Il self sarà allora prodotto ogni volta, localmente, in ogni piccola interazione: in ogni rituale d’interazione c’è produzione del self. Non un qualcosa che si possiede, non un qualcosa che la società plasma e delimita nell’azione, ma un qualcosa di formato sempre nuovamente:
‹In breve, l’identità non è qualcosa di stabile e duraturo nel tempo (sia pure sottoposto a sviluppo), ma un effetto strutturale prodotto e riprodotto discontinuamente nei vari balletti rituali della vita quotidiana››.156
Abbiamo cercato di mettere in evidenza le caratteristiche rituali che Durkheim tratta ne Le forme elementari della vita religiosa. In Goffman possiamo ritrovare soprattutto la produzione del sacro. I due sociologi, il secondo influenzato sicuramente dal primo, studiano la società come un ente morale, normativo. Nelle società studiate da Durkheim le norme sono molto costrittive, e infatti il sacro è una produzione collettiva, tutto ciò che concerne l’individuo riguarda la sfera profana. Nelle società a solidarietà organica contemporanee studiate dal sociologo canadese troviamo una struttura più complessa e di difficile analisi.
L’intuitività di Goffman è stata proprio l’applicazione di teorie che sembravano ormai adattabili solo alle società preletterate. Il tripudio individuale moderno poteva sembrare incompatibile con la forte solidarietà collettiva e le costrizioni sociali totemiche. Tuttavia la società rimane, secondo Goffman, anche oggi un ente morale che riesce a guidare con norme sociali gli individui all’ azione, a creare solidarietà tramite le norme morali e a creare e salvaguardare la sua parte sacra: l’individuo, la parte individuale di cui parla Goffman, quella del self morale.
L’idea di un mondo del sacro totalmente separato e impermeabile di stampo durkheimiana sembrerebbe essere perduta nelle analisi di Goffman. È proprio nel quotidiano che il sociologo ritrova le pratiche rituali e la parte sacra della società. Riprendendo però anche le idee di Durkheim sull’individualismo, vediamo che la sacralità del self riguarda i suoi compiti morali. Le interazioni di cui parla Goffman sono ritualizzate per quanto riguarda varie componenti morali, come il rispetto, la deferenza, la riconoscenza. Anche se il sacro viene mescolato al mondo profano e quotidiano, è sembrato a noi concernere la moralità e la normatività sociale e non l’interesse economico personale e l’utilitarismo, ambiti eminentemente profani per Émile Durkheim.

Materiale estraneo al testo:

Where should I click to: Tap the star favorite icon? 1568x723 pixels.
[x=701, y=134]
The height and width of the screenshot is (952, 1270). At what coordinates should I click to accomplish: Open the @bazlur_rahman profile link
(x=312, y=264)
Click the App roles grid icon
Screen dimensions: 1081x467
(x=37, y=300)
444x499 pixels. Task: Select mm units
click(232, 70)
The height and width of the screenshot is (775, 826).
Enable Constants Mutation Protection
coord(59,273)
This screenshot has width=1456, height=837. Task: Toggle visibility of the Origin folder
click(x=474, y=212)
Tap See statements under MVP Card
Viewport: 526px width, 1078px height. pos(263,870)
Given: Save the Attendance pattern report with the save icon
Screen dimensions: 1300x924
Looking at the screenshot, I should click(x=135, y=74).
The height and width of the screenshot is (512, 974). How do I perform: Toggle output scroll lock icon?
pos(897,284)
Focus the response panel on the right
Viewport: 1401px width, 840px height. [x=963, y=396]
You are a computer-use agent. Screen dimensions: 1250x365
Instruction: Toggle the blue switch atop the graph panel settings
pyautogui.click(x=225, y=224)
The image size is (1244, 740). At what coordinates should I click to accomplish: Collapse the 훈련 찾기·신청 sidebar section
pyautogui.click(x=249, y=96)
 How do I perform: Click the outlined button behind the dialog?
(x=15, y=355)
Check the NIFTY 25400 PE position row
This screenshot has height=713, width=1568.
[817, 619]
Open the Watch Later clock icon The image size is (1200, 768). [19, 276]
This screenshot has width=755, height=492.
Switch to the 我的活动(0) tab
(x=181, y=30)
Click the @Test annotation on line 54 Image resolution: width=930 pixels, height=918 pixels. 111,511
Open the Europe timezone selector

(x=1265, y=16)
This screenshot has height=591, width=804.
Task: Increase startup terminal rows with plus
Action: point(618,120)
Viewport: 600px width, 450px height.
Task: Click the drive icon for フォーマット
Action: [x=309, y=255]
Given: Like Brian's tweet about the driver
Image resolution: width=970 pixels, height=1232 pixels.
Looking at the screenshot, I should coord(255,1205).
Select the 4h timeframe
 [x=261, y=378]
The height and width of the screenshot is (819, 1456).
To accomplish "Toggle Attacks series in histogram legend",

La sociologia di Goffman è molto più ampia e complessa di quella presentata in queste poche pagine. Quello che a noi interessava era mettere in evidenzia alcuni degli aspetti della società contemporanea, la quotidianità e il culto dell’individuo,
per mostrare che nel mondo secolarizzato sono molti gli ambiti in cui si possono ritrovare le pratiche rituali. Altra cosa che ci interessava mostrare era la affinità con i pensieri durkheimiani che sono l’altro filo conduttore del nostro elaborato.